_Written instruction_. Could you write out the passage of the commentary word for word, starting with "Fortunately Trump is" and going on through "against Bill Clinton."?

_Document text_.
______________________________

It is an apparent contradiction: The ever evolving landscape of new forms of technology-enabled expression on the one hand, and the unchanging landscape of the essential human condition on the other.

I don’t think of this as something negative. Rather, I find it heartening that we continue to be who and what we have always been.

It tells me something very important: Regardless of where the twists and turns of ever evolving future technologies may lead us, we will always be recognizably human.

The “Lonesome” Rhodes moment

The analogy between the Trump campaign and A Face in the Crowd was never perfect. “Lonesome” Rhodes presented himself to the public as a sweet, benevolent force. Only those who knew him in person were aware that he was a shallow, power seeking narcissist.

Trump’s strength throughout this campaign has always seemed to be that he could, in fact, publicly present himself as a shallow, power seeking narcissist, and many people would still support his candidacy. It was a kind of super power.

But it seems that Trump has finally reached his “Lonesome” Rhodes moment. His recorded private comments in 2005 were so sickening, so out and out hateful and demeaning to women, that a line is finally being drawn.

Now it is coming out that he enjoyed walking in on naked 15 year old girls against their will — and publicly bragged on the Howard Stern show about his power to do so with impunity — it’s possible that the trend will accelerate. People who were holding their noses until now will flee from the sheer stench of it all, in ever greater numbers.

And not a moment too soon.

The Canadian view

I’m in Canada at the moment, and the view from here about our upcoming election is one of complete disbelief. They see one candidate who is highly qualified, and another who is … well … there are no words to describe it.

When people here ask me how a person like Donald Trump could get so close to the White House, I have no answer for them. Frankly, I have no answer for myself.

It feels to me as though there is some sort of sickness in the American psyche that we are working through. Hopefully that sickness will run its course, and we will get it out of our system. But it is indeed unnerving that we are even as close as we are to making such a bizarrely self-destructive choice.

Fortunately Trump is doing everything possible to lose this election. As far as I can tell, he’s given up on running against Hillary Clinton, realizing that he is hopelessly outmatched. Instead, apparently, he’s decided to run against Bill Clinton.

Which makes about as much sense as anything else he’s done.

Tribute band

Today I got a great idea for a tribute band. Our band would do only cover versions of Leonard Cohen’s Hallelujah. Nothing else — just that one song.

______________________________

(Records from a dataset)
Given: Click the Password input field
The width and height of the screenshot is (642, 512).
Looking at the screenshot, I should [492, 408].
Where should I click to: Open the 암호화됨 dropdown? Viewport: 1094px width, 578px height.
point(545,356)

______________________________

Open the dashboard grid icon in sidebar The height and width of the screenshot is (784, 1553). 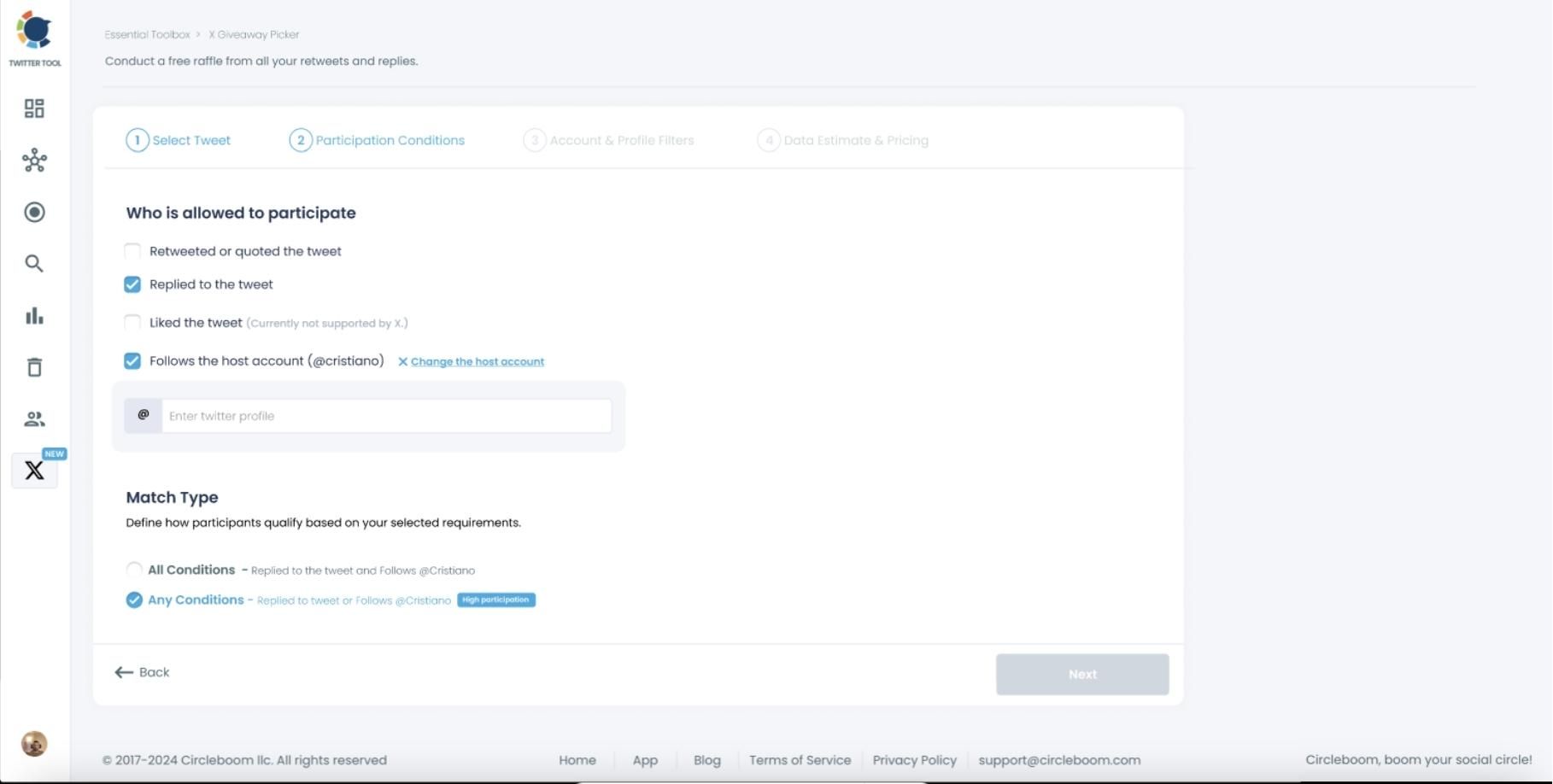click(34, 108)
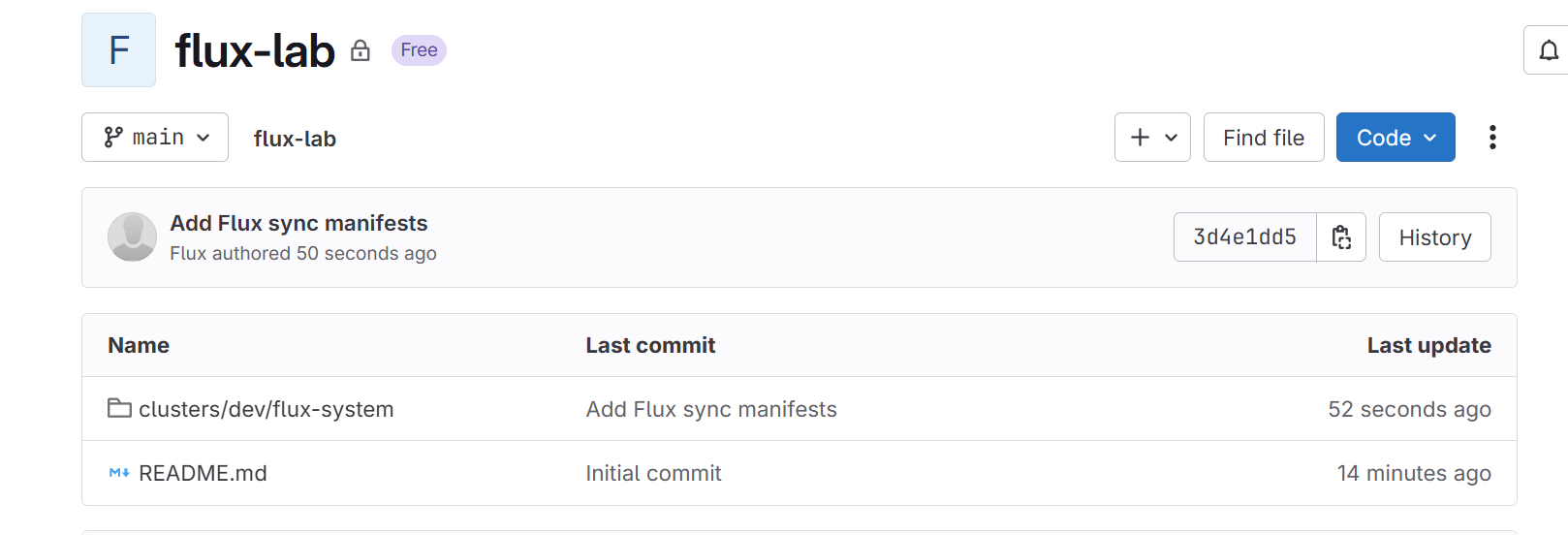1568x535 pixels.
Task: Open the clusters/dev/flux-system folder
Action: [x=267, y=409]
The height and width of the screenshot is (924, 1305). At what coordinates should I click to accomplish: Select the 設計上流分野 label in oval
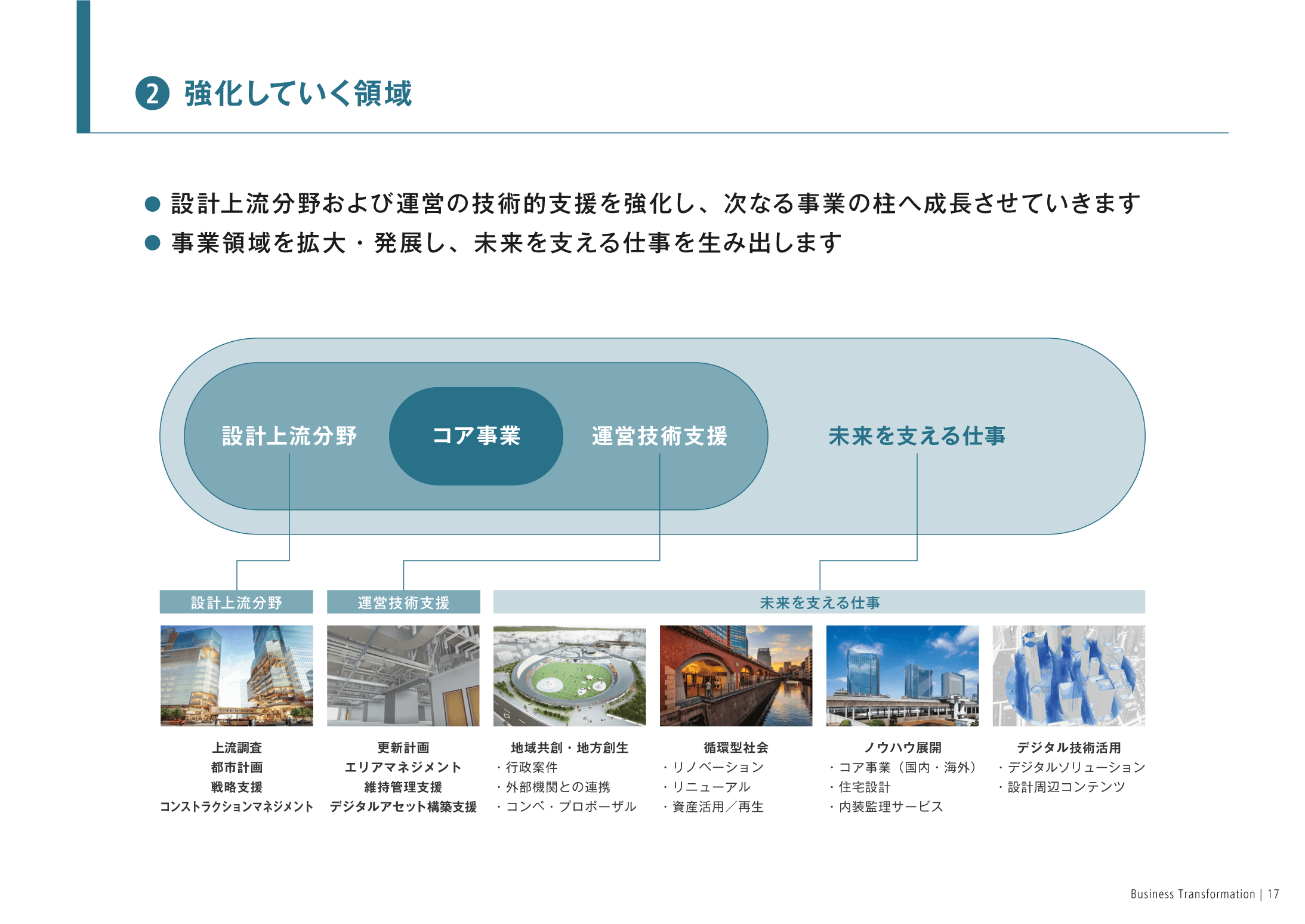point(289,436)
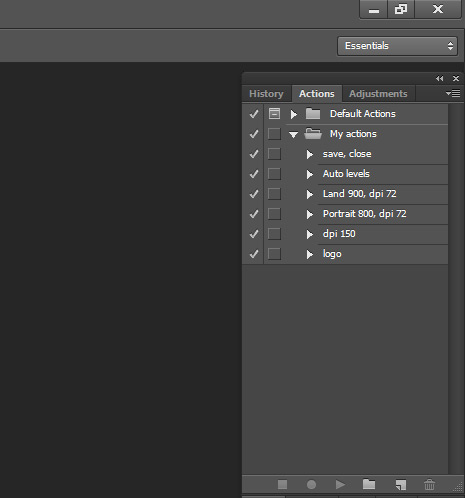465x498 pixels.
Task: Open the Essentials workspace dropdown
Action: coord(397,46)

______________________________

_Solution to this exercise_.
Fortunately Trump is doing everything possible to lose this election. As far as I can tell, he’s given up on running against Hillary Clinton, realizing that he is hopelessly outmatched. Instead, apparently, he’s decided to run against Bill Clinton.